Henderson, Latham railed, had made an “error” in claiming that “over 80 per cent of electors still give their primary vote to one of the two major parties.” The former PM in waiting then used this to indulge one of his favourite topics — the dwindling legitimacy of the two-party political system in the face of widespread public disinterest.

Latham said that of the 14,088,260 Australians enrolled for the federal election, 4,711,363 voted Labor and 3,777,384 voted Liberal, “a combined tally of 60.3 per cent”. Which is obviously correct. Even with the other conservative parties added in — the Liberal National Party of Queensland, The Nationals and the Country Liberal Party, then the figure was only 71.8%, Latham said. Which is also correct. He added that the “percentage of electors who gave their primary vote to Labor” was 33.4%, “barely a third of the nation.”

Indeed, all the numbers are correct if you define “electors” as the total number people on the roll for the federal election, including the 6.79% of voters that failed to turn up. But Latham didn’t spell that out. Readers, including this morning’s Cut and Paste section in The Australian, were left wondering if the primary vote figures repeated endlessly in the media since polling day were wrong.

Latham was also being shifty on another count. The Liberal National Party of Queensland and the Country Liberals are divisions of the Liberal Party of Australia, so their combined 1,168,860 votes should have been included in the first Liberal Party figure.

Today, Henderson hit back on the Fin‘s letters page. But rather than explain the source of the discrepancy, he decided to increase the confusion, rehashing the AEC’s “First Preferences by Party” table. That table lists the first preferences as a percentage of the formal vote, rather than the “total number of electors” measure favoured by Latham. But Henderson, like Latham, decided not to explain the disconnect.

The Media Watch Dog columnist also failed to properly address Latham’s central allegation — that he was wrong in stating the “two major parties” received over 80% of the primary vote. On any measure, the words “two major parties” means the Liberal Party and the ALP. The Nationals, even though they have a non-compete deal with the Libs for most lower house seats — are a totally separate party. As Henderson admits, the ALP and the Libs’ combined primary vote — on any measure — is well under 80%.
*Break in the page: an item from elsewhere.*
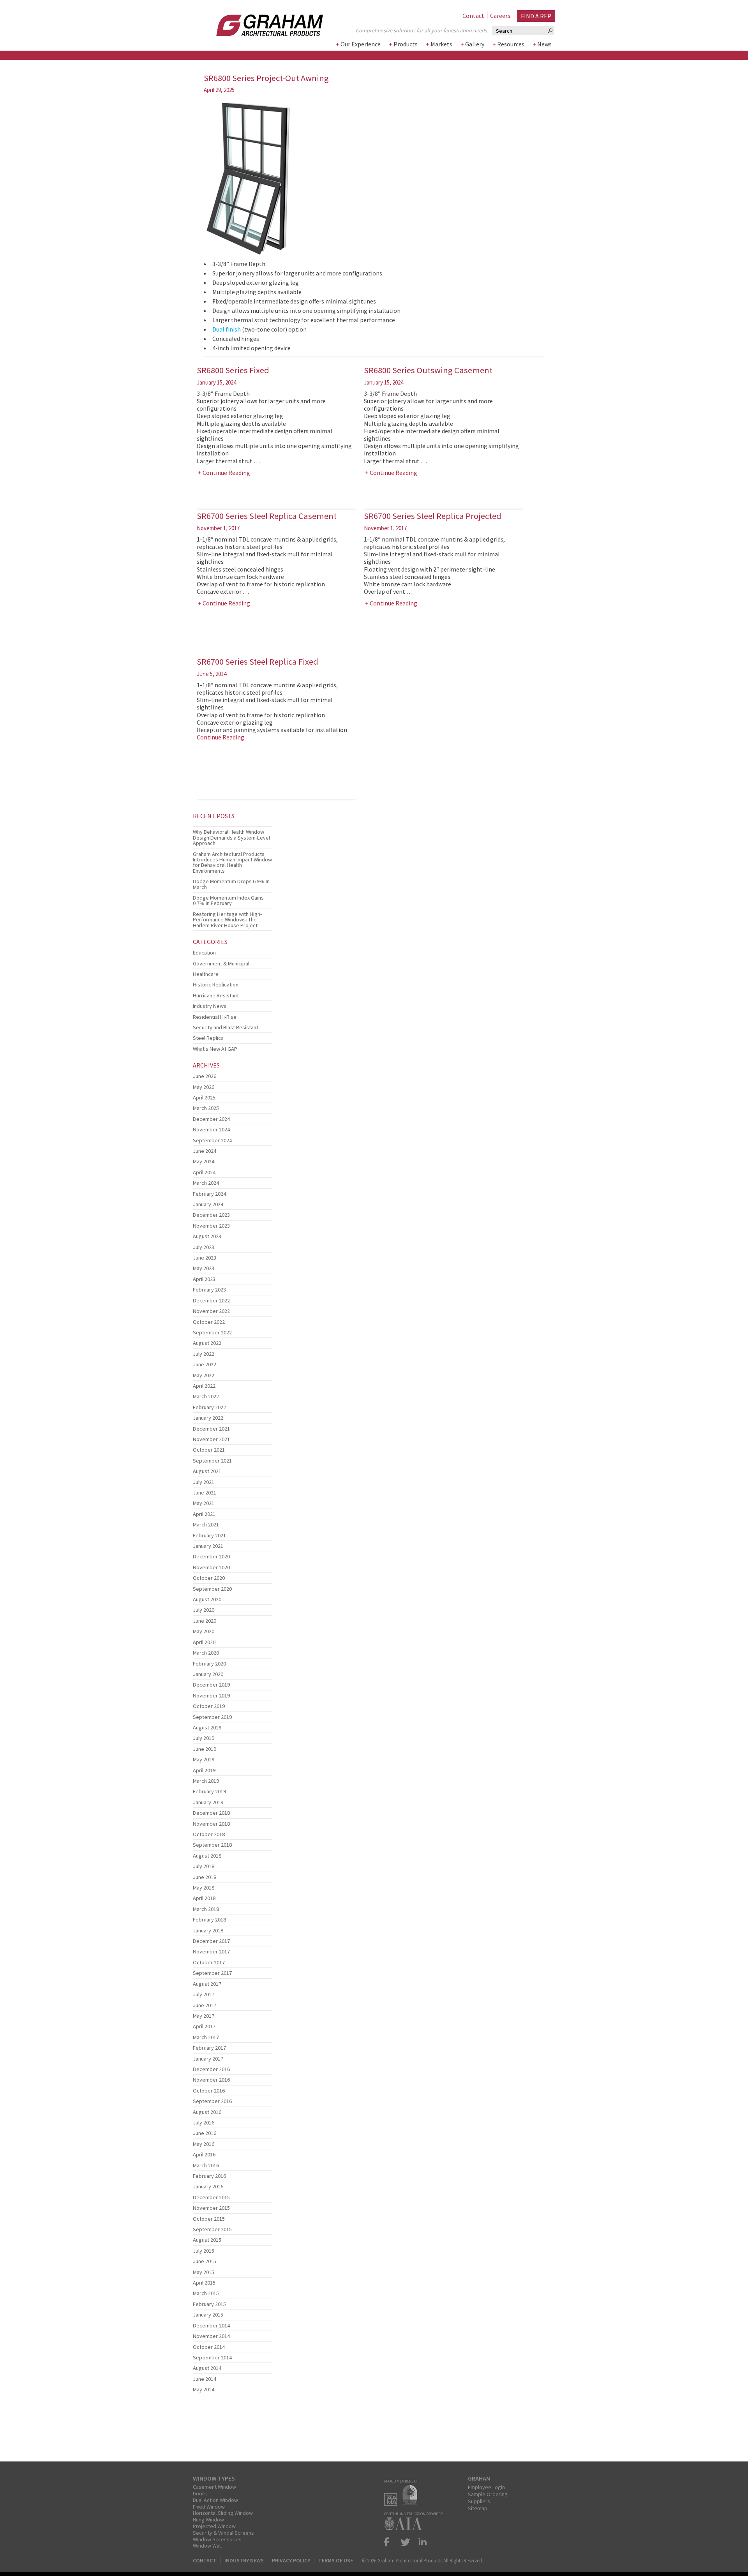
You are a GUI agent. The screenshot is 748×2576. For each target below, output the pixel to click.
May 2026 (203, 1086)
At the conclusion of both salvos, the authors get personal. Latham makes the strange point that Henderson has a “vested interest” in perpetuating the current system because he regularly invites its representatives to speak at his Sydney Institute shindigs. Henderson accuses Latham of hypocrisy because he receives parliamentary superannuation.

But by then, The AFR‘s readers, sick to death of the pointless bickering correctly identified by Latham, would have lost all interest.